[DATA SHOWN — start]
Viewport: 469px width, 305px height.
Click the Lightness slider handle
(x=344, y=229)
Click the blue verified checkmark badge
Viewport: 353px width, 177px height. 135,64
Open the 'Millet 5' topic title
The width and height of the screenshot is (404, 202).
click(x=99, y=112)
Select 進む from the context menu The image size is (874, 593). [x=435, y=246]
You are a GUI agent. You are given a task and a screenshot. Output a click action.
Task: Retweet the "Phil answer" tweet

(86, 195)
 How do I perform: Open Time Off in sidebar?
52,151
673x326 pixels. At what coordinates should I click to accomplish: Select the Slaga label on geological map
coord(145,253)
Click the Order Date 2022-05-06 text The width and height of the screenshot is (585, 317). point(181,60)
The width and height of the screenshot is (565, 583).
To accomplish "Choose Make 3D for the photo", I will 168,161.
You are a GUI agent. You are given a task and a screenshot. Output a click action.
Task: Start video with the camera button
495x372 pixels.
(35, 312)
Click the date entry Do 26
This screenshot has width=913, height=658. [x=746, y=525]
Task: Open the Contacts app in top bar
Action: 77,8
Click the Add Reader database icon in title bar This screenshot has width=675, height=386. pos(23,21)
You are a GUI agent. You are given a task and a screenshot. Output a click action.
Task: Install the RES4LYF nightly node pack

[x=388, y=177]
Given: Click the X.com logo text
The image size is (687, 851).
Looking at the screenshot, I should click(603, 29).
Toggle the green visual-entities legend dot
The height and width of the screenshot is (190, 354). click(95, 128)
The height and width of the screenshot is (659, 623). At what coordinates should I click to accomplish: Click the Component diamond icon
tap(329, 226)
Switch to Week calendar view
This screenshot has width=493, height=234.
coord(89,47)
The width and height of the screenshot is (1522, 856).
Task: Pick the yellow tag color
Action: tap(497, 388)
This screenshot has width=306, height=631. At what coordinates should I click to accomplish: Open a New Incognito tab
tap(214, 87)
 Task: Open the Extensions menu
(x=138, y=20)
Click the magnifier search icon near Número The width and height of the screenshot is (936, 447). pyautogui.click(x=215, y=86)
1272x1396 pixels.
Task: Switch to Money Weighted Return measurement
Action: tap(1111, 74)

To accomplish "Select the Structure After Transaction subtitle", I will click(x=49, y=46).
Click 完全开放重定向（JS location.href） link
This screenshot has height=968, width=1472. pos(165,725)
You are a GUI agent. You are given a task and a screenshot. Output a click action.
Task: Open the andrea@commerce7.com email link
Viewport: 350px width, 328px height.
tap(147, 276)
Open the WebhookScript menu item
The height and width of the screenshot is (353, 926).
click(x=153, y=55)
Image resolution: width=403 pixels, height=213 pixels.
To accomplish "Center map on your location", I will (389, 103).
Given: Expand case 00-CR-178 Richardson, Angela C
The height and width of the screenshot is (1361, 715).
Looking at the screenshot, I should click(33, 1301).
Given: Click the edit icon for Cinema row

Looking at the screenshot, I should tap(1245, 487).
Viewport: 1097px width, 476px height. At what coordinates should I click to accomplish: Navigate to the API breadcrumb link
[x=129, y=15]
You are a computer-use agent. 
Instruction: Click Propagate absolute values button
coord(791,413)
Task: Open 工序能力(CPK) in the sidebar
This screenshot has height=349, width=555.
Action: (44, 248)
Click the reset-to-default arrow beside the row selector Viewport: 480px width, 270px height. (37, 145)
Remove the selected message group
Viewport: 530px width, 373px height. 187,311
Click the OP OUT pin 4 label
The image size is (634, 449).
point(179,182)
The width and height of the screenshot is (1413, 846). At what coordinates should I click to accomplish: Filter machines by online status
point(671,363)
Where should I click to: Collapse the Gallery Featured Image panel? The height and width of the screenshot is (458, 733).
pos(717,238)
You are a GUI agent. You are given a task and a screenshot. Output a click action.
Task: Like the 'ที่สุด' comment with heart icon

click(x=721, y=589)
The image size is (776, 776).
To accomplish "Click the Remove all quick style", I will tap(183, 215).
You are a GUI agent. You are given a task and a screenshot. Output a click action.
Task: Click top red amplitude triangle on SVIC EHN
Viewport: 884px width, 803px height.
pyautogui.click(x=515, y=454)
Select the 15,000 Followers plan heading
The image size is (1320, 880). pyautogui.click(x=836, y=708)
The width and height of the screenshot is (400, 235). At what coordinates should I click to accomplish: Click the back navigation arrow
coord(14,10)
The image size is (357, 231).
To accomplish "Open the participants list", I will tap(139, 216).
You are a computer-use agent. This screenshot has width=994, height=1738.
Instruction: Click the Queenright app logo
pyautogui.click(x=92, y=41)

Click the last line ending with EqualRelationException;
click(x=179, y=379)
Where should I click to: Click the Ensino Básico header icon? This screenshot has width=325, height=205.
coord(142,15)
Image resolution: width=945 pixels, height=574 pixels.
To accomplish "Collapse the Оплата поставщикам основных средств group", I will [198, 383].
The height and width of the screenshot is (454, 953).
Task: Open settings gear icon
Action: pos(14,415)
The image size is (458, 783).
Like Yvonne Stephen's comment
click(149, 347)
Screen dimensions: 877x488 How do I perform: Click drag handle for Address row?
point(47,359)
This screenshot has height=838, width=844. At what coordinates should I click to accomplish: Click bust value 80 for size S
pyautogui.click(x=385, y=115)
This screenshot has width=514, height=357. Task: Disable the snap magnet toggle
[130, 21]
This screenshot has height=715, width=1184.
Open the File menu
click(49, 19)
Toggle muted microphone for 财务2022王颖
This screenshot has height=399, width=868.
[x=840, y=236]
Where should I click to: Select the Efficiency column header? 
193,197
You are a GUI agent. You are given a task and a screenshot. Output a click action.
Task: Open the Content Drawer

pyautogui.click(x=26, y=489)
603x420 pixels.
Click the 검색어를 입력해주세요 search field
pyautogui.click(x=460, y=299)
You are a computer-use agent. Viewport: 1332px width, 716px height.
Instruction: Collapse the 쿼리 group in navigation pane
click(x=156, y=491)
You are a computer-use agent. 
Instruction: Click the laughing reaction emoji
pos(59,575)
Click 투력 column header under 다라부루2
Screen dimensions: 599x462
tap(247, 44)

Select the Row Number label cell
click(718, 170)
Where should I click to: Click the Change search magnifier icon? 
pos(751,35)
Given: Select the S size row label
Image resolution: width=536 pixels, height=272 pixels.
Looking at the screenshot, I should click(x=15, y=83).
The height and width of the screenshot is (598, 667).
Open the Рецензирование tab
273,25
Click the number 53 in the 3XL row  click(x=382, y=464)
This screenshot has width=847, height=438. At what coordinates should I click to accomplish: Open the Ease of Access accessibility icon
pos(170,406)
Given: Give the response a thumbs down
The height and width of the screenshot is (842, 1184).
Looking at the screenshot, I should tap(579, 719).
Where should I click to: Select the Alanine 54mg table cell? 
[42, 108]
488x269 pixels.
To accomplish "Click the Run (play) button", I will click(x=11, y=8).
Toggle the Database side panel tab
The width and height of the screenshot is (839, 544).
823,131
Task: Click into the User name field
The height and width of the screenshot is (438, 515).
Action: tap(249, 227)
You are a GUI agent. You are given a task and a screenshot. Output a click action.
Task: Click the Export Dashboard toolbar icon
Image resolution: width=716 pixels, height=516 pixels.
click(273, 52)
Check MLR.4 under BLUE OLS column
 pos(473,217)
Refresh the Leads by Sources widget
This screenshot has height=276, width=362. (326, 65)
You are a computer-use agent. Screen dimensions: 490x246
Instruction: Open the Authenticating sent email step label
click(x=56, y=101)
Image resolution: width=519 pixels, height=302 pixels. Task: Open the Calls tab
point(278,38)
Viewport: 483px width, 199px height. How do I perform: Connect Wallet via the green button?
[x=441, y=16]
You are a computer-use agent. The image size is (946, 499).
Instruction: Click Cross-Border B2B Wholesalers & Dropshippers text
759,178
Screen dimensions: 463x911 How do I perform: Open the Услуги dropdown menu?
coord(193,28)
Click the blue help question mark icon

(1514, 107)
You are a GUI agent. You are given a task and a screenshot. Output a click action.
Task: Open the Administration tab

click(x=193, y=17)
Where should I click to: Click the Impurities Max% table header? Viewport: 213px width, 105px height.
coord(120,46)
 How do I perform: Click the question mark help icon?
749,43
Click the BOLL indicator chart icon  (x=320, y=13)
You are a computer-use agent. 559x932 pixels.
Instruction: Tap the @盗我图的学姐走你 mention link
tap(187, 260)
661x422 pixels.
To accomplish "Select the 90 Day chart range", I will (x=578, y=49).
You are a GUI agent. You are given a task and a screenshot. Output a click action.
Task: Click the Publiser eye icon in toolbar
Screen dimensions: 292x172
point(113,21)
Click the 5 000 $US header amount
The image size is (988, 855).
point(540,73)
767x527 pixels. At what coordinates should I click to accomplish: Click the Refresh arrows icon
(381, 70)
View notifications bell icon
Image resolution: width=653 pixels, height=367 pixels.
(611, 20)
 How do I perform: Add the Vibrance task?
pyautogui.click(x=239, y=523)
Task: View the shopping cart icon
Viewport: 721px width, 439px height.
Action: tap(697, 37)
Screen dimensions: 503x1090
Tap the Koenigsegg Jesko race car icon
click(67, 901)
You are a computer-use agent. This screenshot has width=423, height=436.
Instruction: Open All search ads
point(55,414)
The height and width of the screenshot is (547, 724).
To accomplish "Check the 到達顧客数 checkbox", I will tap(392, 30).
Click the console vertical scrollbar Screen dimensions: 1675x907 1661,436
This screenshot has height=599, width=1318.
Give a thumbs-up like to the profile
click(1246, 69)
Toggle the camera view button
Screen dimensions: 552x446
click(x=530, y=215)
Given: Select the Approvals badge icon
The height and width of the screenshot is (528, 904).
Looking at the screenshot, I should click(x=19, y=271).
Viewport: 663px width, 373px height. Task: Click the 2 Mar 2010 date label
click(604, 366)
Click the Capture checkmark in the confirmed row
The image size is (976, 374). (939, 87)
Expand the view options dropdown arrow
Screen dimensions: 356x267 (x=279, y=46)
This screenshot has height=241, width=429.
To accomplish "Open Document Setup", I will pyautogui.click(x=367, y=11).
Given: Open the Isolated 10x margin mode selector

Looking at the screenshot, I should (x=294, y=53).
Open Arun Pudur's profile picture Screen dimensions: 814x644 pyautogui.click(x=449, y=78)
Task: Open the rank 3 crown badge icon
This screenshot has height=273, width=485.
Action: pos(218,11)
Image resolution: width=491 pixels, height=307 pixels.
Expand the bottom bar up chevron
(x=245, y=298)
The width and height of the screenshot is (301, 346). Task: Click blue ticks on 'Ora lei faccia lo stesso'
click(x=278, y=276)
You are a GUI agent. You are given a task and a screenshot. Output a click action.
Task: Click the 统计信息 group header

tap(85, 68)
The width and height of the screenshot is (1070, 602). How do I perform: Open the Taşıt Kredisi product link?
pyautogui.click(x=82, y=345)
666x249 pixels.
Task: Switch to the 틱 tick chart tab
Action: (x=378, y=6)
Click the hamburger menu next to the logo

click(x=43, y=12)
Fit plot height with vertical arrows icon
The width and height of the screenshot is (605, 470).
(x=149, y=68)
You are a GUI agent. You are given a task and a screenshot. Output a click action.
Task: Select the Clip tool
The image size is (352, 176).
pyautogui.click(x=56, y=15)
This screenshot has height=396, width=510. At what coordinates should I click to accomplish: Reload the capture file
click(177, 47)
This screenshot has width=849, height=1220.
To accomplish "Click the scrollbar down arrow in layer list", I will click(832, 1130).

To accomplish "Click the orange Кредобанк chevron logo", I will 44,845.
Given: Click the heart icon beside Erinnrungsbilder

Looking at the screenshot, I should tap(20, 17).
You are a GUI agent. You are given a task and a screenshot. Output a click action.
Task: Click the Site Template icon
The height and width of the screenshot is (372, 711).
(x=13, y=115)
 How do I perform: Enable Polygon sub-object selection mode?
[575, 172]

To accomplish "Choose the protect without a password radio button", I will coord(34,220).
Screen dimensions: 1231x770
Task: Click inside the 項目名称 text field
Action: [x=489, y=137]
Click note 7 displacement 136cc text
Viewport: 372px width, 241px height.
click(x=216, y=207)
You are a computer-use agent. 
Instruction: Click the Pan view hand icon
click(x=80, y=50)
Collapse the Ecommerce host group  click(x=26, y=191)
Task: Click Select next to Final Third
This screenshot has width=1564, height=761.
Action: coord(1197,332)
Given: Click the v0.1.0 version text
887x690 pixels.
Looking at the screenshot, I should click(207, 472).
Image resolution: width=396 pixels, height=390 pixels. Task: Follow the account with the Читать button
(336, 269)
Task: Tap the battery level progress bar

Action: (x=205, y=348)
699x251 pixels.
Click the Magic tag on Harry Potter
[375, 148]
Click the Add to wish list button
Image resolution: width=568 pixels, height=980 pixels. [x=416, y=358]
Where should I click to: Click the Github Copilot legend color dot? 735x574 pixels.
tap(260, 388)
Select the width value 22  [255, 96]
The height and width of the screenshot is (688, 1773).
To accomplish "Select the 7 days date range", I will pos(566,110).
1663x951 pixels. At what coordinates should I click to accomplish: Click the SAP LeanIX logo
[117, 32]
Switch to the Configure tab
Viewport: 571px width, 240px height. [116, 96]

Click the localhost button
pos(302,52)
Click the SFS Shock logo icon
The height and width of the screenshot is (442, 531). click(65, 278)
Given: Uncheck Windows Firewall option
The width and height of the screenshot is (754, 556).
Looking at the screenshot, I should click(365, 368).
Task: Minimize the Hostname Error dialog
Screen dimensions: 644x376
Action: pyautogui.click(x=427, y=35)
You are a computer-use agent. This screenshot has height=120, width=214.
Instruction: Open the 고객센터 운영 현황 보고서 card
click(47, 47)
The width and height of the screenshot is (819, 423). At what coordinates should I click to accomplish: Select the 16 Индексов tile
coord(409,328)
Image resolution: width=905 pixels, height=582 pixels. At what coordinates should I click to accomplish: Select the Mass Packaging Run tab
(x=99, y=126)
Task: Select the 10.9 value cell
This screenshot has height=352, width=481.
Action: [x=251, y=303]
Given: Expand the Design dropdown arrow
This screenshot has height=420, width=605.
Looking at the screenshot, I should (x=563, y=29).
[DATA SHOWN — finish]
Print the lines above from the one with "Viewport: 483px width, 199px" through the one with "661x422 pixels.", both included, exactly as written and nothing more.

Viewport: 483px width, 199px height. How do I perform: Connect Wallet via the green button?
[x=441, y=16]
You are a computer-use agent. The image size is (946, 499).
Instruction: Click Cross-Border B2B Wholesalers & Dropshippers text
759,178
Screen dimensions: 463x911 How do I perform: Open the Услуги dropdown menu?
coord(193,28)
Click the blue help question mark icon

(1514, 107)
You are a GUI agent. You are given a task and a screenshot. Output a click action.
Task: Open the Administration tab

click(x=193, y=17)
Where should I click to: Click the Impurities Max% table header? Viewport: 213px width, 105px height.
coord(120,46)
 How do I perform: Click the question mark help icon?
749,43
Click the BOLL indicator chart icon  (x=320, y=13)
You are a computer-use agent. 559x932 pixels.
Instruction: Tap the @盗我图的学姐走你 mention link
tap(187, 260)
661x422 pixels.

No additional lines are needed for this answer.